Check out my previous post, What are Neural Networks?

Neural networks come in many different variations these days, from convolutional and recurrent, to homogenous and heterogeneous, to linear and branching.

But the original neural networks were a single neuron: the perceptron. Perceptrons showed some promise, but came up short when attempting to handle some of the simplest logical operations. Unfortunately, perceptrons didn't have enough complexity to approximate many of the functions that neural networks can approximate today.

The solution was to add more neurons. The question was how. Should neurons be placed in series, building a deeper network of single neurons; in parallel, creating a wider network; or both?

The next iteration of neural networks was both. By adding width, the network could simultaneously approximate more functions, expanding the solution space. By adding depth, the network could use those parallel approximations to make more informed decisions. The multi-layer perceptron, or MLP, was born.

Multi-layer Perceptrons

An example of a Multi-layer Perceptron

The MLP used a layer of neurons that each took input from every input component. Each was a perceptron. And each perceptron in this layer fed its result into another perceptron. In Keras, and many other frameworks, this layer type is referred to as the dense (or fully connected) layer.

Neural network dense layers map each neuron in one layer to every neuron in the next layer. This allows for the largest potential function approximation within a given layer width. It also means that there are a lot of parameters to tune, so training very wide and very deep dense networks is computationally expensive.

But for limited function approximations in a limited input space, it was an ideal system. One of the first uses of this type of network was digit identification for ZIP codes. Yann LeCun (then at Bell Labs) developed an MLP-based model to identify digits from low-resolution black and white images (like those that would have been available from digital cameras of the late 1980s).

A Digit Classifier with Neural Network Dense Layers


We'll be using Keras to build a digit classifier based on neural network dense layers. Keras is a high-level abstraction for designing neural networks in a layer-wise fashion.

Keras also has a set of convenient dataset loader functions to download common datasets. For this example, we'll be using the MNIST dataset, which consists of examples of handwritten digits as 28x28 grayscale images.
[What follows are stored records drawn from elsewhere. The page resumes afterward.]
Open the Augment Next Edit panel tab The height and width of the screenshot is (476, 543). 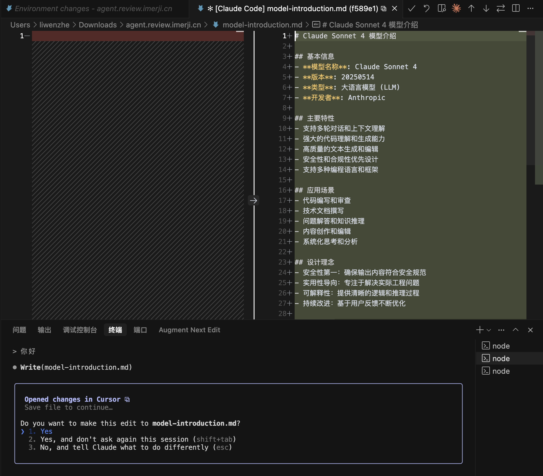pyautogui.click(x=189, y=330)
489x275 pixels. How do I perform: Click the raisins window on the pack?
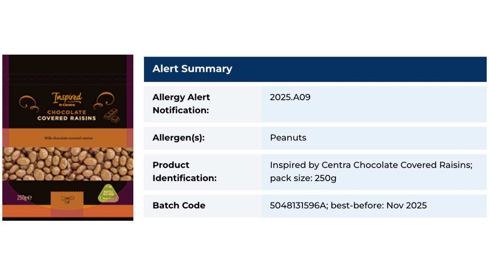pos(68,164)
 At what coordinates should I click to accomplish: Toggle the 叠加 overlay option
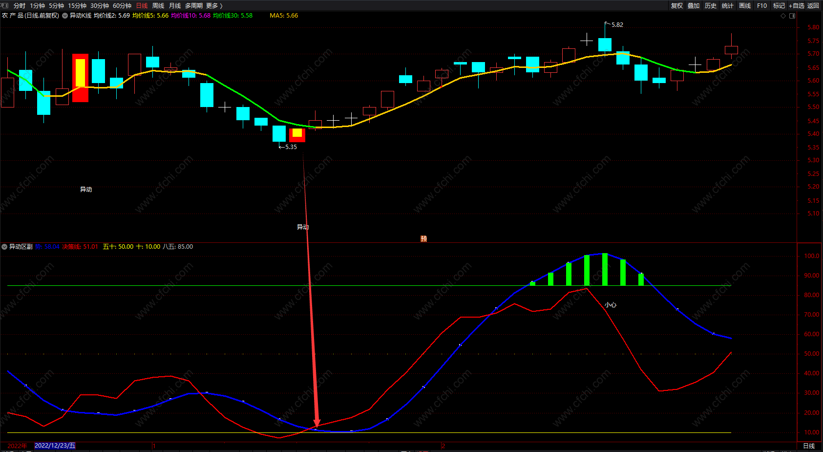(x=694, y=5)
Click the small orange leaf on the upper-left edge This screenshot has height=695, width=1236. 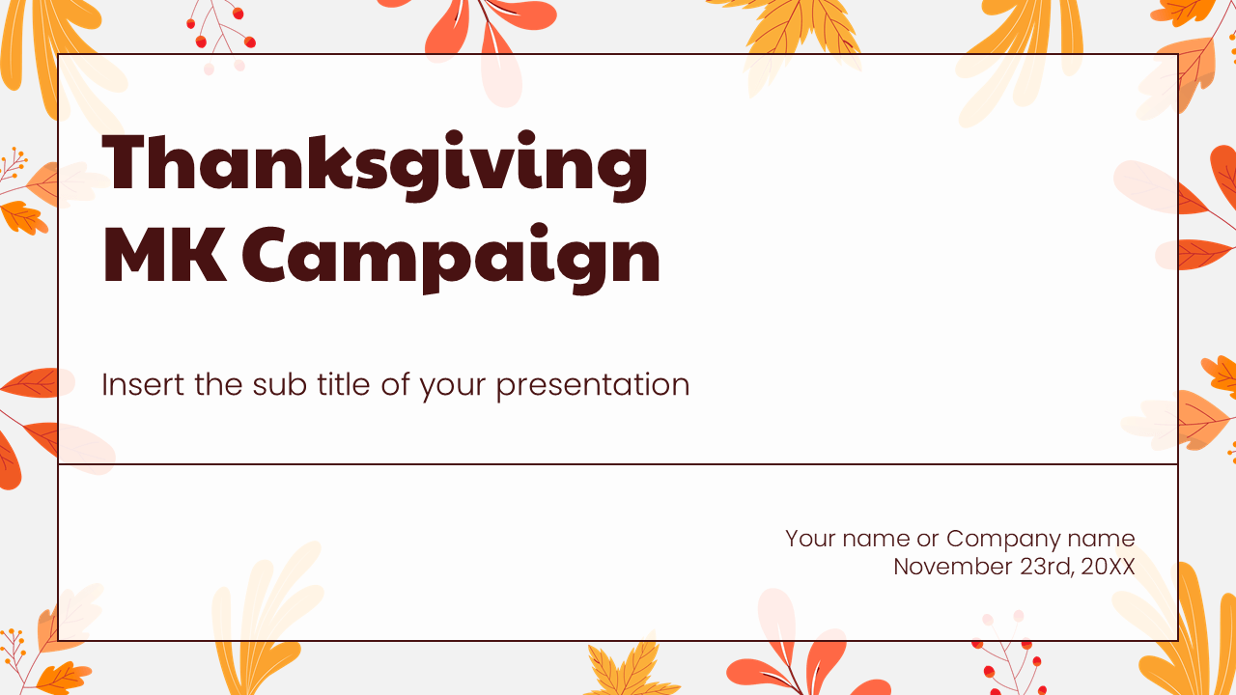(23, 218)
For this post, I'll actually be stepping through Keras' mnist_mlp.py example code on GitHub. It's a great resource if you are just learning to use Keras for constructing neural networks, so I recommend checking it out.
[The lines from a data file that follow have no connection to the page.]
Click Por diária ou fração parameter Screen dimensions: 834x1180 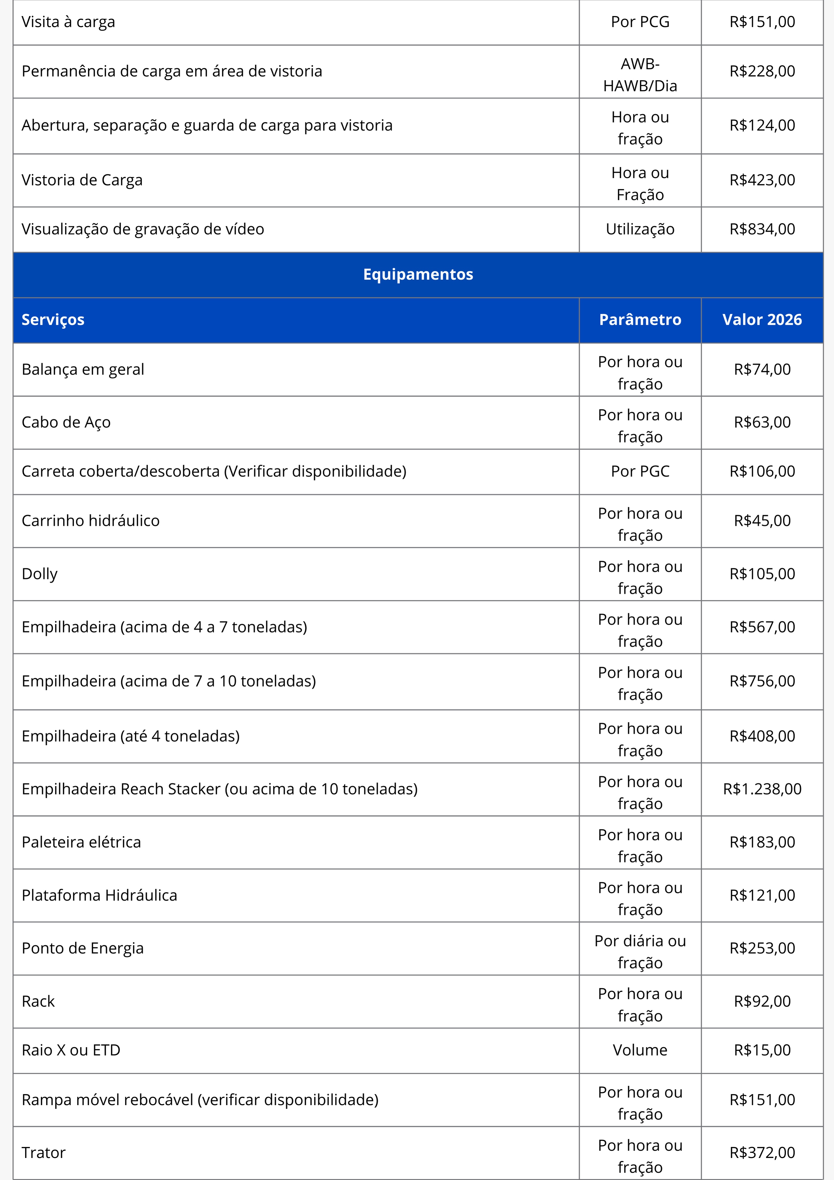[640, 949]
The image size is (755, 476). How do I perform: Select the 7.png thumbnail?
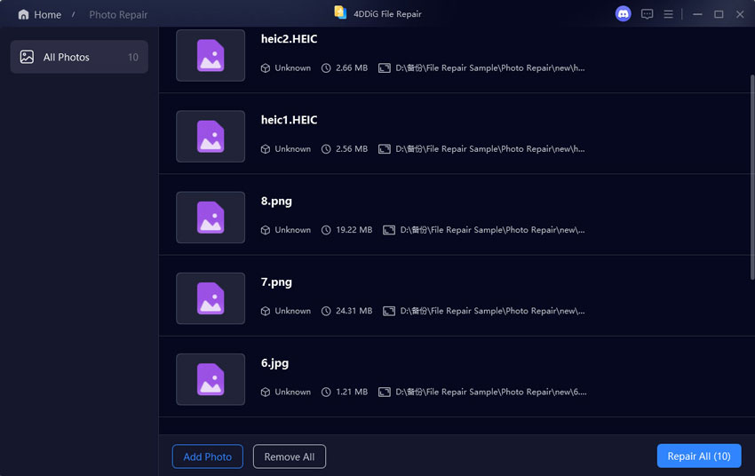coord(211,298)

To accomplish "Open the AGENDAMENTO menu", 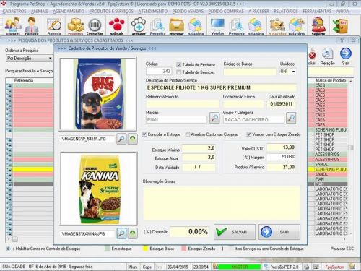I will pos(69,12).
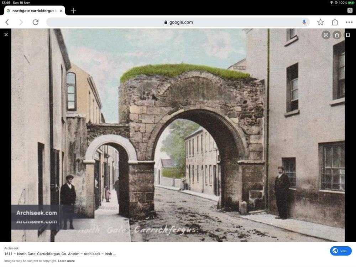Image resolution: width=356 pixels, height=267 pixels.
Task: Save image to collection bookmark icon
Action: pyautogui.click(x=348, y=35)
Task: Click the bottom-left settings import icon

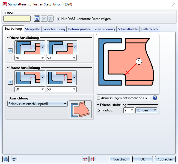Action: pos(6,159)
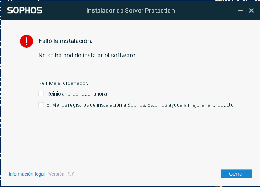
Task: Click the background window strip above the minimize button
Action: 240,1
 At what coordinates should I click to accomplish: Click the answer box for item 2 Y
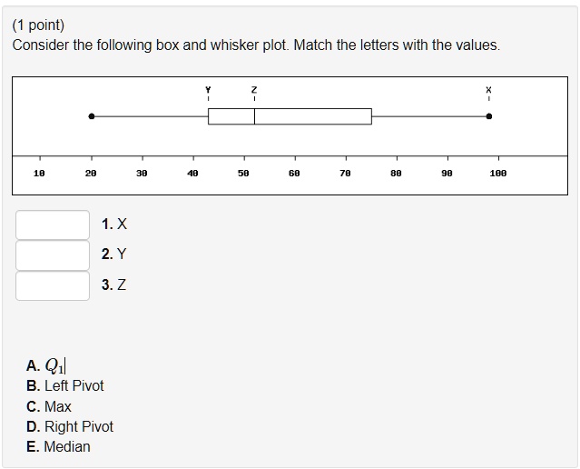53,255
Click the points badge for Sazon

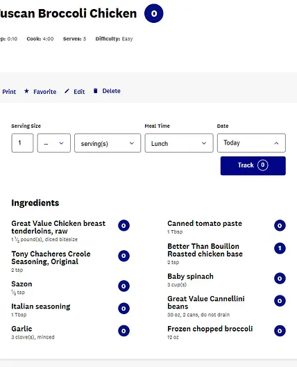pyautogui.click(x=124, y=286)
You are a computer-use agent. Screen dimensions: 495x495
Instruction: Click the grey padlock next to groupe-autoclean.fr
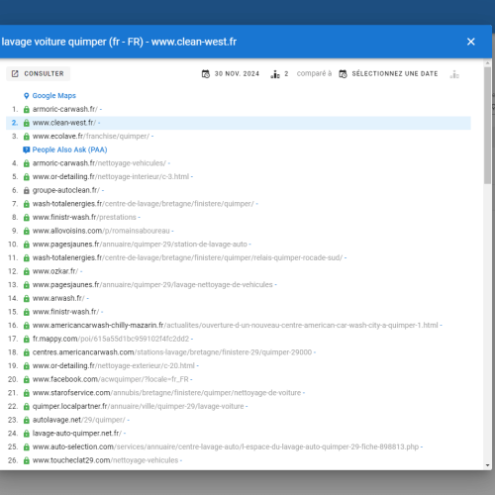click(27, 190)
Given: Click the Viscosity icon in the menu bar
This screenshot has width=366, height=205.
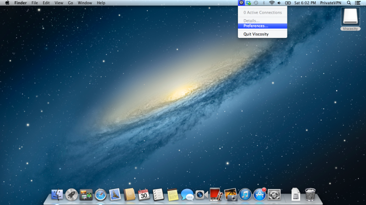Looking at the screenshot, I should [241, 3].
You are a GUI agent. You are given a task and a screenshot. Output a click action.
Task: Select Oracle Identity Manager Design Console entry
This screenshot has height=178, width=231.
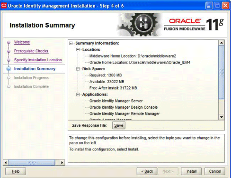pyautogui.click(x=124, y=107)
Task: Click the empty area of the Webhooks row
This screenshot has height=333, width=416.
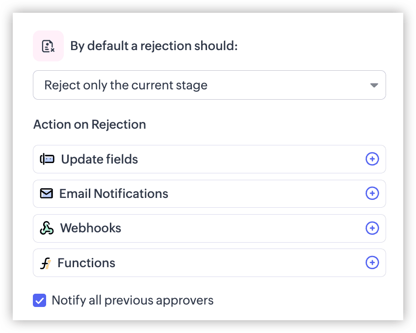Action: (x=243, y=228)
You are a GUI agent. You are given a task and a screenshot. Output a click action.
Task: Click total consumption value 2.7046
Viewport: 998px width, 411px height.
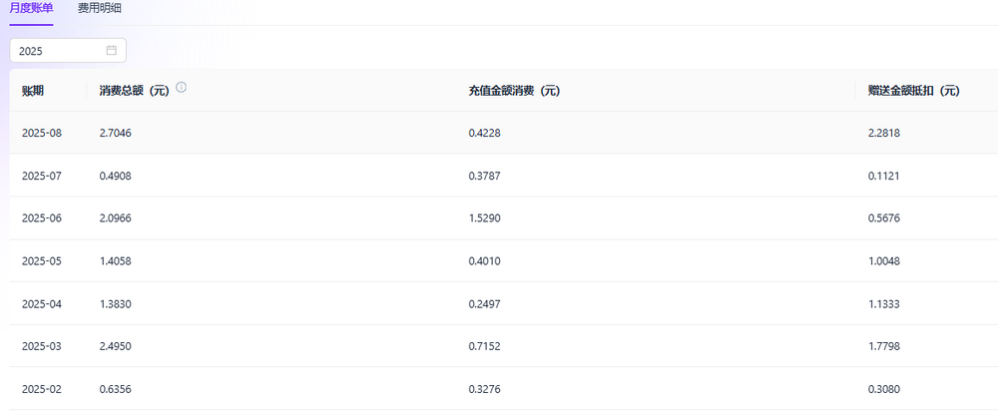pos(116,133)
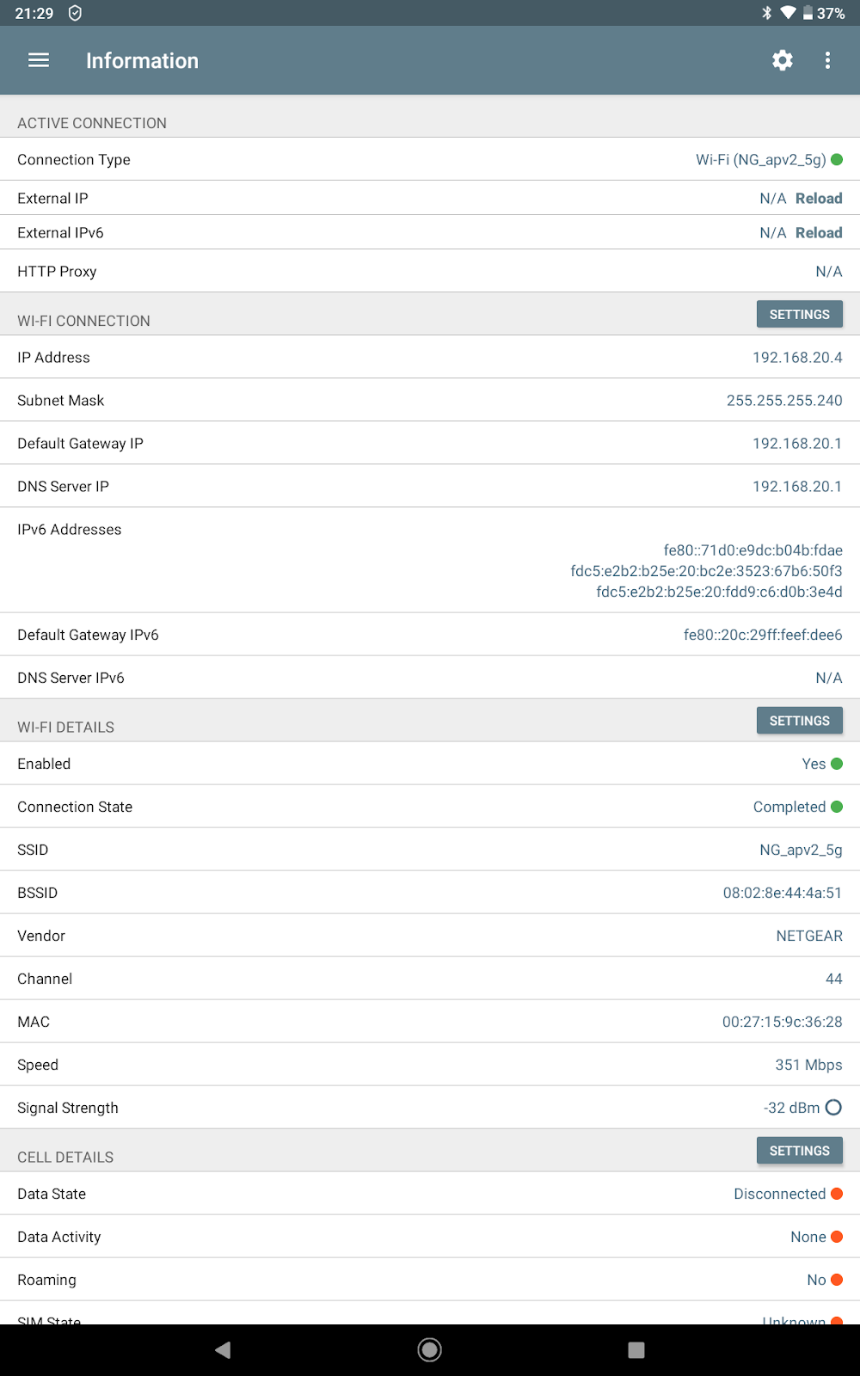Open the three-dot overflow menu
Viewport: 860px width, 1376px height.
pos(827,60)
Providing Inputs to the Network


Each digit image is a 2-dimensional image of 28x28 pixels, or 784 pixels. Each pixel will be an input to the network, provided as an unrolled 1-dimensional array (or tensor).

Keras provides an MNIST dataset loader which downloads the dataset of handwritten digits and separates it into training and testing sets, each with images and ground-truth labels.

import keras
from keras.datasets import mnist
from keras.models import Sequential
from keras.layers import Dense, Dropout
from keras.optimizers import RMSprop

(x_train, y_train), (x_test, y_test) = mnist.load_data()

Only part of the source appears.